OPNsense Forum

English Forums => Intrusion Detection and Prevention => Topic started by: deputycag on November 30, 2017, 01:56:20 pm

Title: Test IPS functional
Post by: deputycag on November 30, 2017, 01:56:20 pm
I have been running IPS inline.  Recently added the snort VRT rules.  How do you guys test to see if the IPS is blocking rules?  I do not see anything in my alerts except the country blocking rules I have setup.

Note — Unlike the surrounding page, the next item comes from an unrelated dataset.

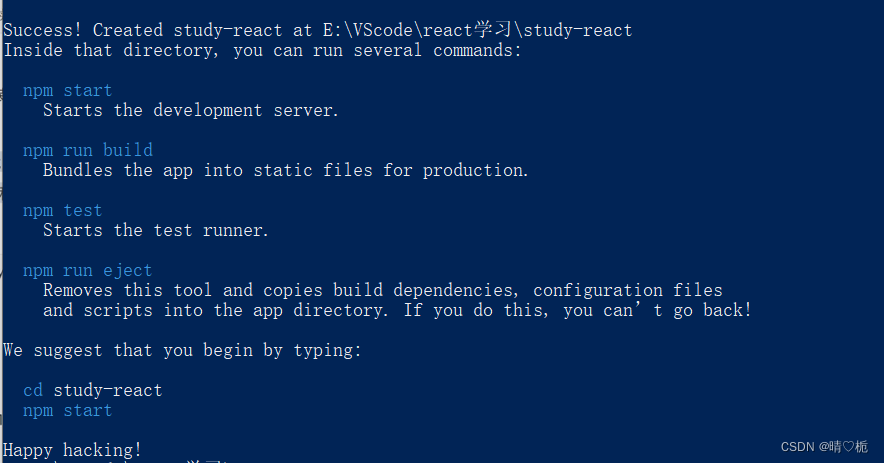Click the CSDN watermark in the corner
Viewport: 884px width, 463px height.
click(x=824, y=447)
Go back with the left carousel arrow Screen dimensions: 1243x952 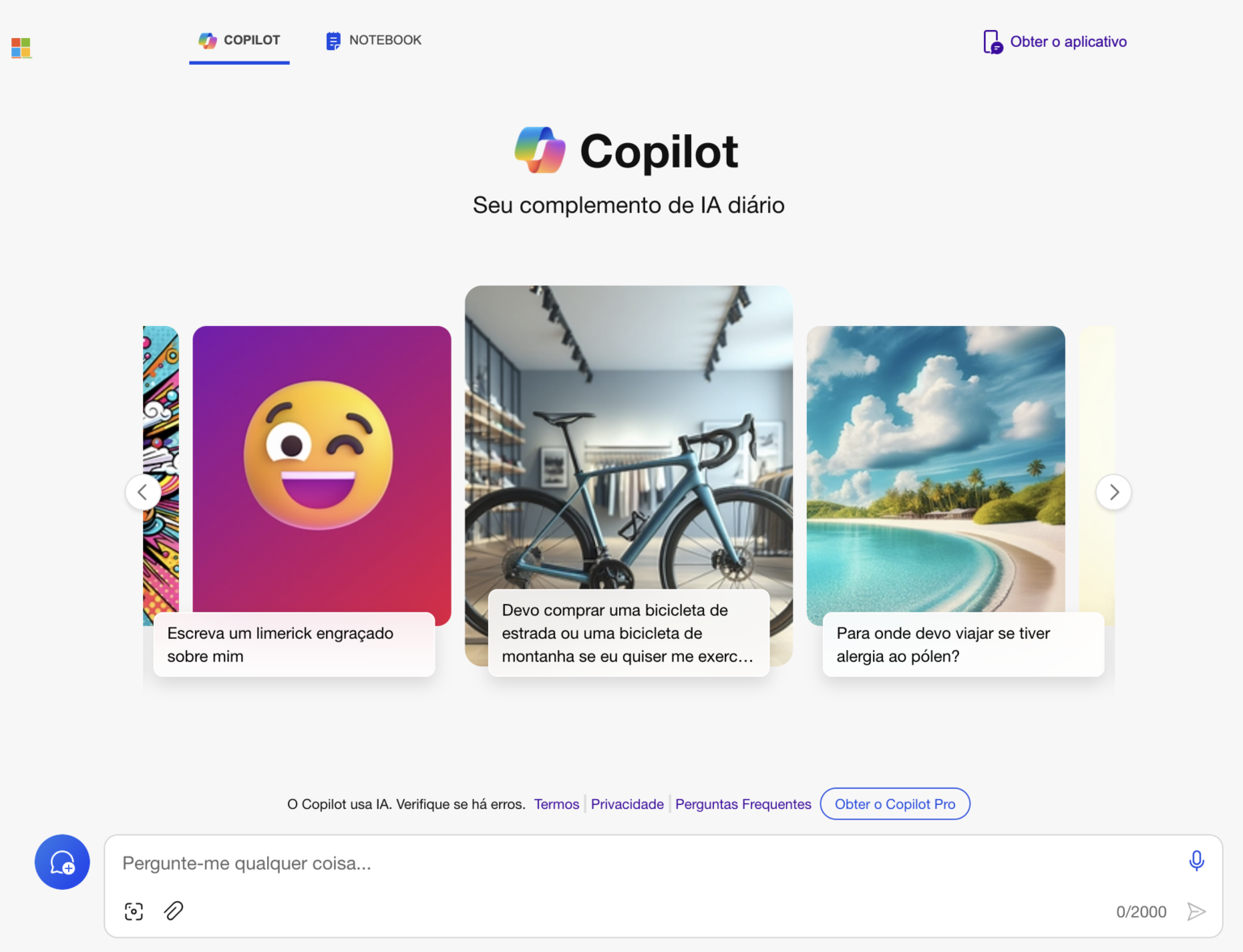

Title: Re: Test IPS functional
Post by: deputycag on November 30, 2017, 02:28:21 pm
I have tried http://www.wicar.org/test-malware.html and tested CVE-2014-6332.  These rules are enabled under emerging-exploit.rules and I do not see the alerts at all. 
Title: Re: Test IPS functional
Post by: fabian on November 30, 2017, 05:04:33 pm
the opnsense test ruleset includes EICAR. If IPS is enabled on your LAN (not WAN), it should block the download.
Title: Re: Test IPS functional
Post by: deputycag on November 30, 2017, 05:16:55 pm
That worked.  Blocked.  So why is the exploit rules for CVE-2014-6332 not blocking when they are enabled?
Title: Re: Test IPS functional
Post by: fabian on November 30, 2017, 05:43:38 pm
Maybe you have not downloaded them or the rule does not match. Can't tell you from here.
Title: Re: Test IPS functional
Post by: deputycag on November 30, 2017, 05:51:56 pm
It downloads because my local virus scanner finds it on desktop.  So it's passing firewall. 
Title: Re: Test IPS functional
Post by: franco on December 02, 2017, 03:40:14 pm
You need to tell us more about your setup, specifically your WAN and LAN subnets and how you configured HOME_NET in the intrusion detection (if any).


Cheers,
Franco